You are viewing a plain text version of this content. The canonical link for it is here.
Posted to user@flink.apache.org by Andrew Roberts <ar...@fuze.com> on 2019/02/25 21:54:09 UTC

Flink window triggering and timing on connected streams

Hello,

I’m trying to implement session windows over a set of connected streams (event time), with some custom triggering behavior. Essentially, I allow very long session gaps, but I have an “end session” event that I want to cause the window to fire and purge. I’m assigning timestamps and watermarks using BoundedOutOfOrdernessTimestampExtractor, with a 1 minute delay for the watermark. I have things mostly wired up, but I have some confusion about how I can ensure that my streams stay “in sync” relative to time.

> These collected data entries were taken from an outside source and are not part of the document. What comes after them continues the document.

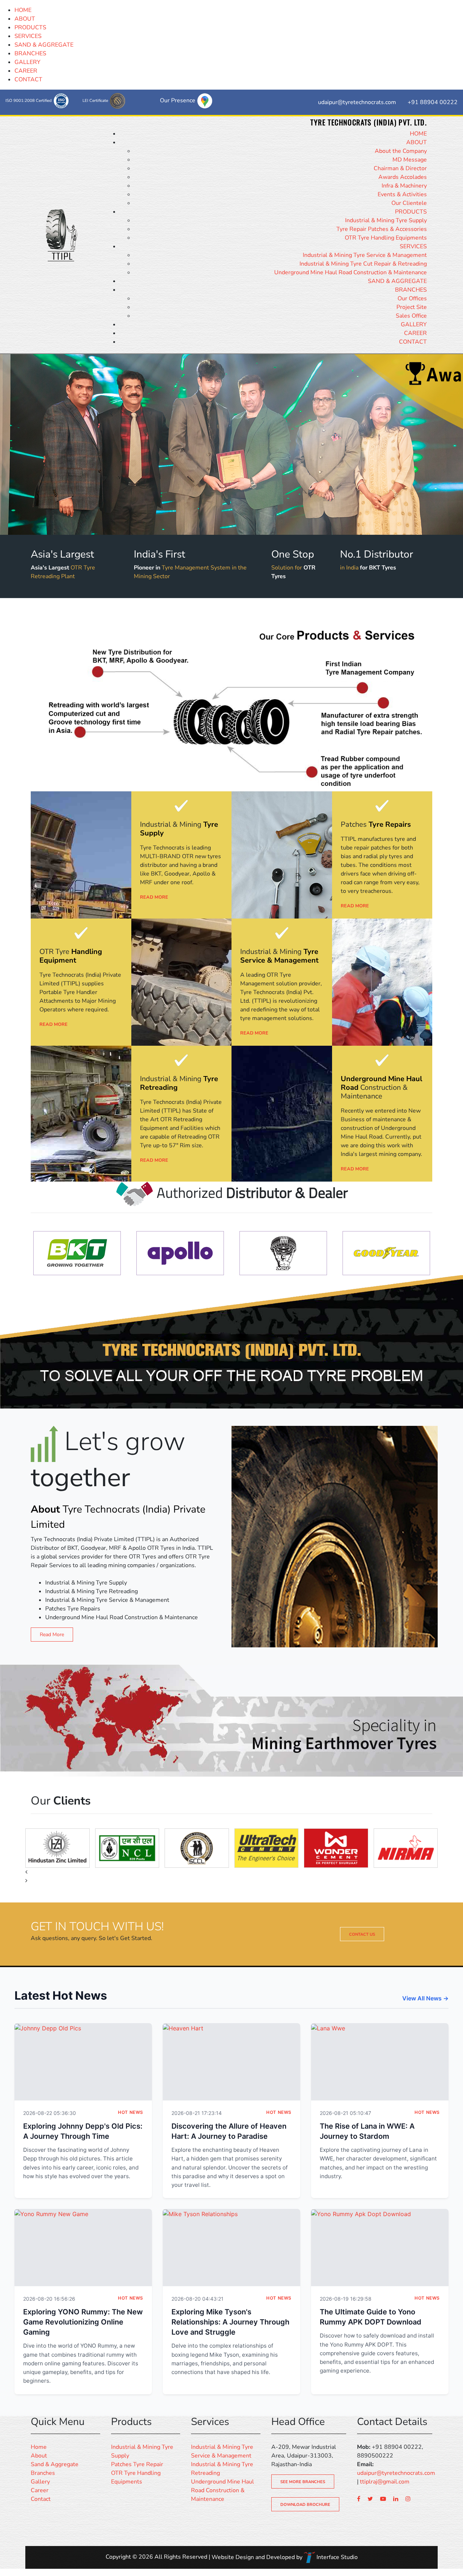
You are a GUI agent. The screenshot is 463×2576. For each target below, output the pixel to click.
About (39, 2456)
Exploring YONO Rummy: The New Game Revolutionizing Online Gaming (83, 2322)
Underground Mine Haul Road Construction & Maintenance (350, 272)
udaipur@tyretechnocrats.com (396, 2473)
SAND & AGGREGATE (43, 45)
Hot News (130, 2112)
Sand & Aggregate (54, 2464)
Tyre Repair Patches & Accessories (381, 229)
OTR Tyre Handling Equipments (386, 238)
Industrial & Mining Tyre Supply (386, 220)
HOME (22, 10)
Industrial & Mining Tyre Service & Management (365, 255)
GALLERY (27, 62)
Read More (52, 1634)
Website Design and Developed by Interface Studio (285, 2557)
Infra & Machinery (404, 186)
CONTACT (28, 79)
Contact (41, 2499)
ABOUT (24, 19)
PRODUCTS (30, 27)
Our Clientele (409, 203)
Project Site (411, 307)
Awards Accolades (402, 177)
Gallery (40, 2482)
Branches (43, 2473)
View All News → (425, 1998)
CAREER (25, 71)
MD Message (409, 160)
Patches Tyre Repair (137, 2464)
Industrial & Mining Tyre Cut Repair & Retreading (363, 264)
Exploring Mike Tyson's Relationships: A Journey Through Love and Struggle (230, 2322)
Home (39, 2447)
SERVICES (28, 36)
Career (39, 2490)
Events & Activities (402, 194)
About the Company (401, 151)
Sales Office (411, 316)
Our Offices (412, 298)
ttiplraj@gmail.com (384, 2482)
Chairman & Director (400, 168)
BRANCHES (30, 53)
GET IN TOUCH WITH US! (97, 1927)
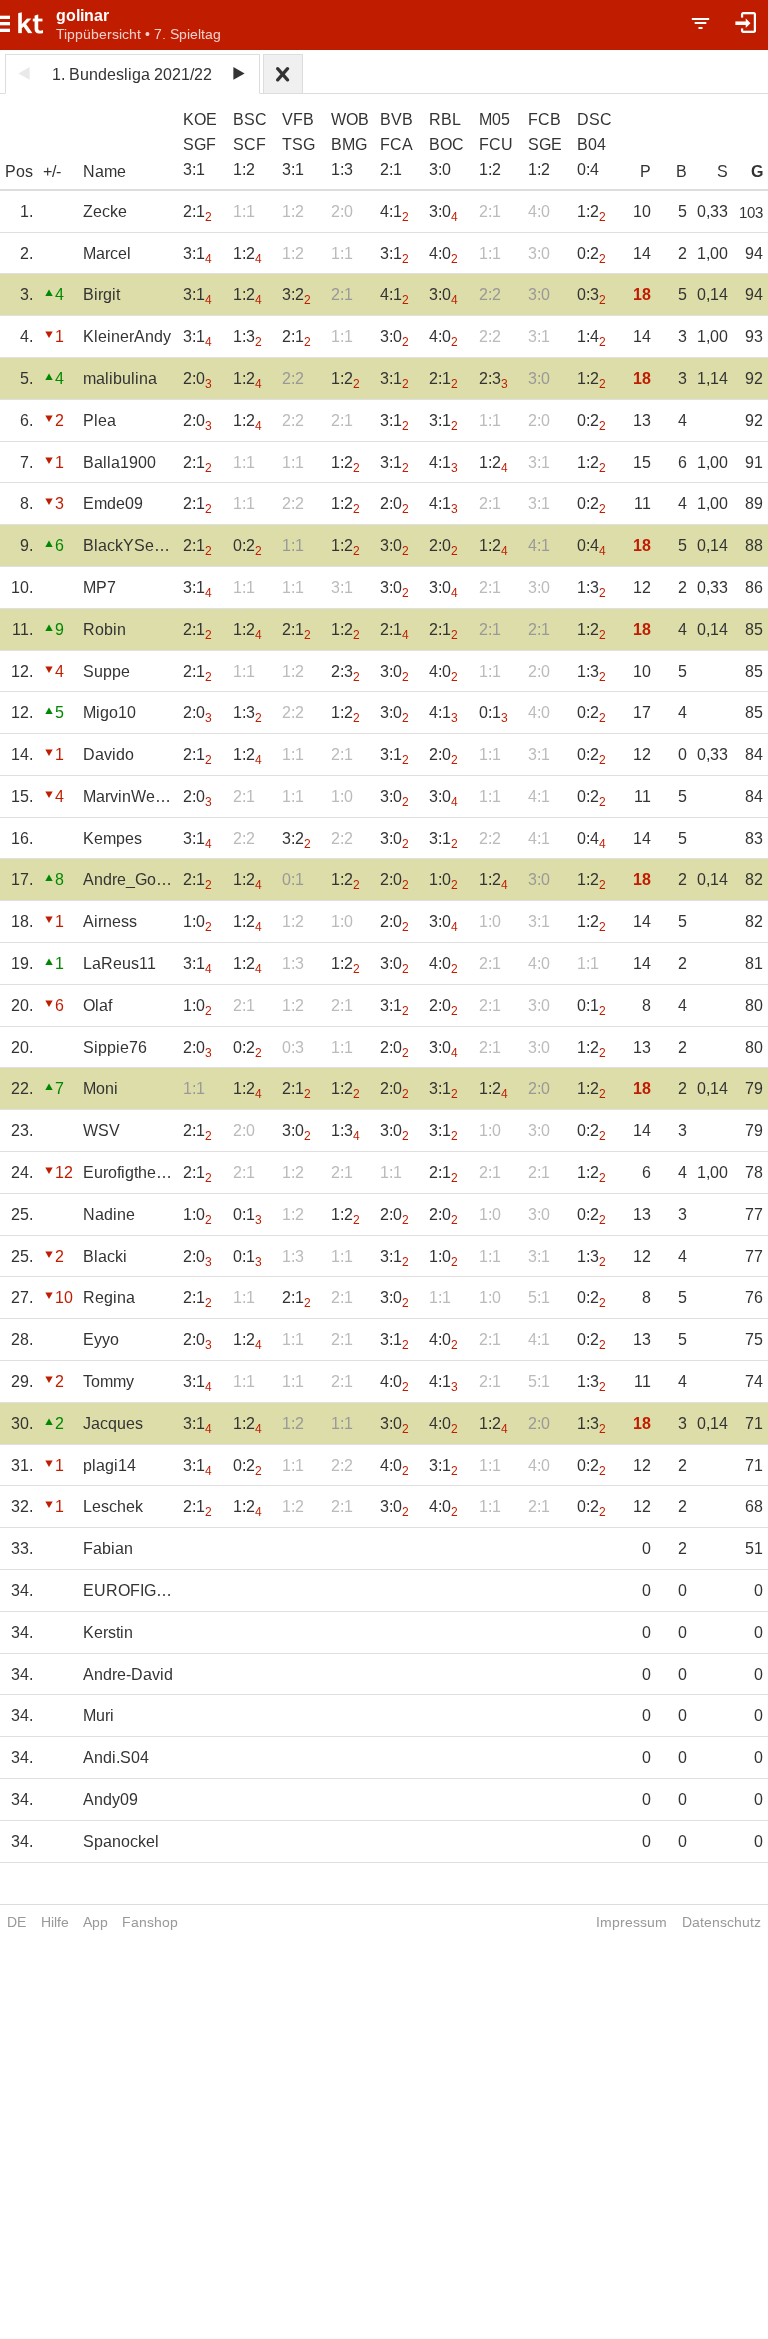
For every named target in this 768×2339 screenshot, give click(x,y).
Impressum (631, 1922)
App (95, 1922)
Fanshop (150, 1922)
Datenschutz (721, 1922)
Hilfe (55, 1922)
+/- (52, 171)
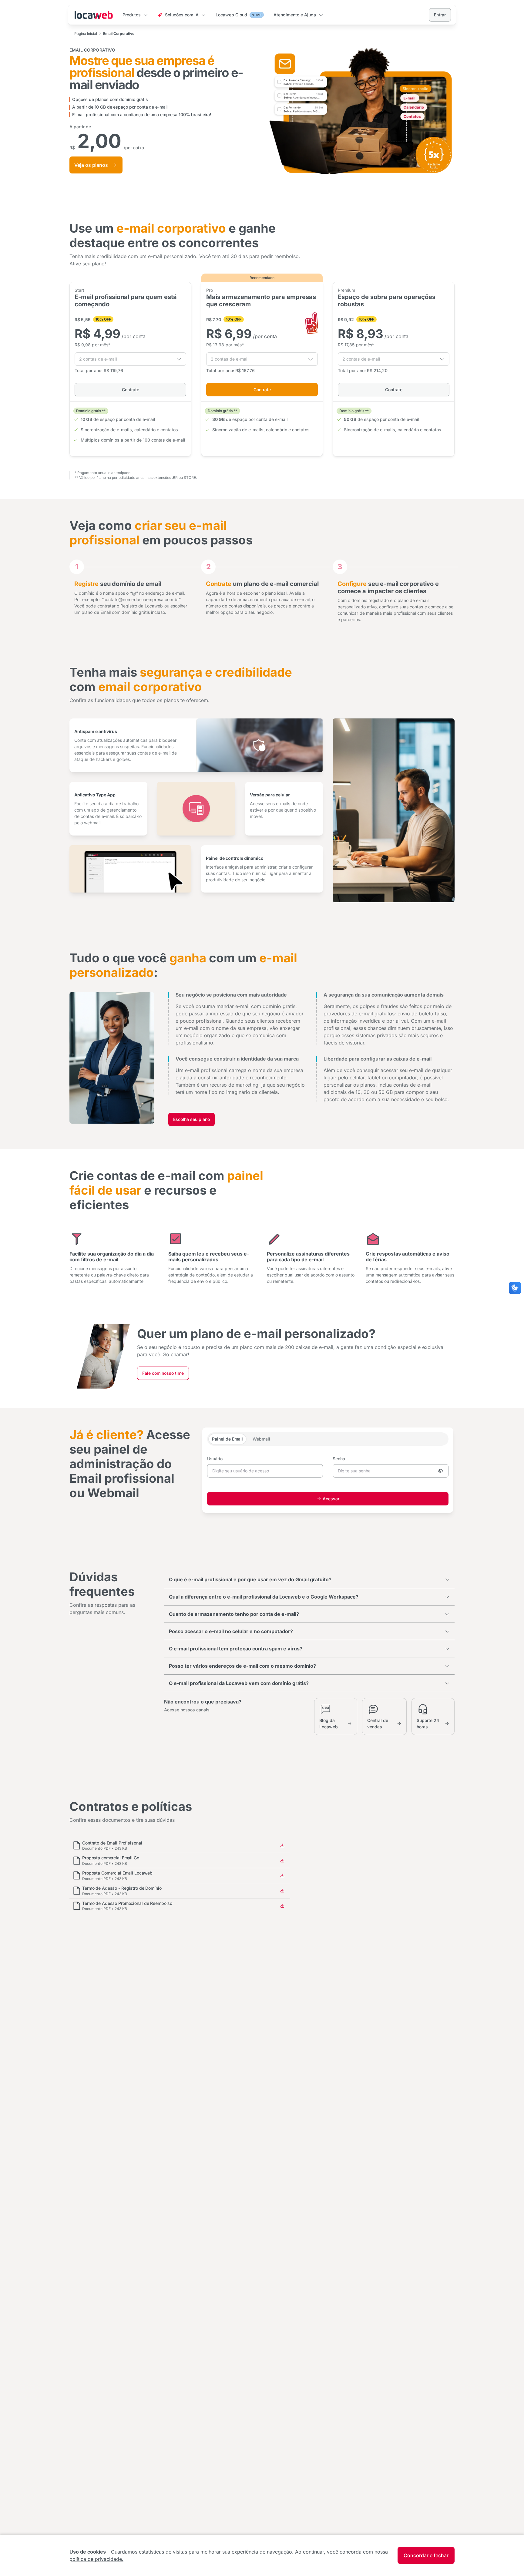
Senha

 Let’s say I am connecting streams A and B. Stream A is where the “end session” event always comes from. If I have a session involving events from time t to t’ in stream A, and then at t’ I get an “end session”, I want to ensure that the window doesn’t fire until stream B has also processed events (added events to the window) up to time t’. My understanding is that this is what the trailing watermark is for, and that in connected streams, the lowest (earliest) watermark of the input streams is what is seen as the watermark downstream.

Currently, I’m setting a timer for the current time + 1 when I see my “end event”, with the idea that that timer will fire when the WATERMARK passes that time, i.e., all streams have progressed at least as far as that end event. However, the implementation of EventTimeTrigger doesn’t really look like that’s what’s going on.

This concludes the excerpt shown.